When the crowd, which had swelled to more than two hundred armed men and women, arrived at the Dallas FEMA building, they found it empty. The FEMA employees had fled: that was probably a good thing since the crowd was in an ugly mood.

Later that morning a television reporter on Good Morning Texas questioned the sheriff, Milo Makepeace. Milo claimed he was a direct descendant of Comanche war chief Quanah Parker, and he had enough Indian blood in him to make that plausible, even if newspaper reporters had been unable to ever prove or disprove the relationship. Not that it mattered. With his dark skin tint and Indian features, Makepeace was Texas “to the bone.” The interview ran on Good Morning Texas, a popular morning staple for many in the Dallas area. The show ran fifteen seconds of footage of ambulance crews in front of the publisher’s house loading the bodies of the FBI and FEMA agents.
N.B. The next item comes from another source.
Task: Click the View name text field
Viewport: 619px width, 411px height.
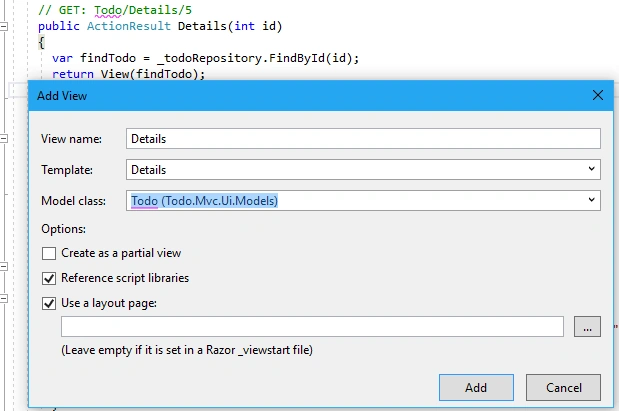Action: click(363, 139)
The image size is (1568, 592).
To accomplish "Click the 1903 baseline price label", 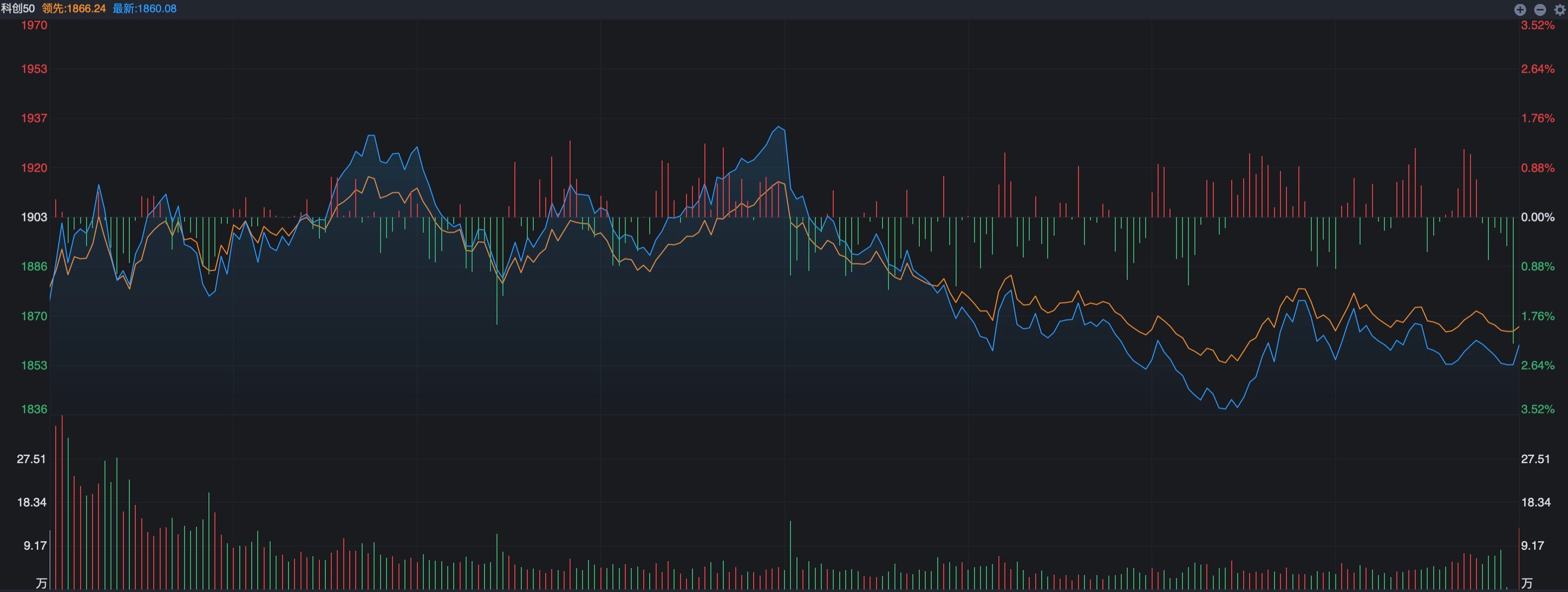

Then the station aired the interview. The reporter asked about the slayings of the FBI and FEMA agents.

“I don’t know a solitary thing about it,” Sheriff Makepeace said, “other than the fact they’re dead. I also was told that they had federal credentials and weapons on them. Maybe they got in a shootout and killed each other, or maybe they tangled with persons unknown. If they had packed up and gotten out of Texas yesterday, that incident wouldn’t have happened. It’s very sad that they didn’t.”

“I understand you jailed some FBI agents this morning.”

The sheriff nodded. “As of yesterday morning federal employees got no authority whatsoever in Texas. The FBI people had a lot of concealed weapons on them that they didn’t have permits for, which is a violation of the laws of Texas and Dallas County. Texans are big on self-help, and the folks in the crowd that brought them in looked like voters to me. I’m holding them until Jack Hays or a Texas judge tells me what to do with them.”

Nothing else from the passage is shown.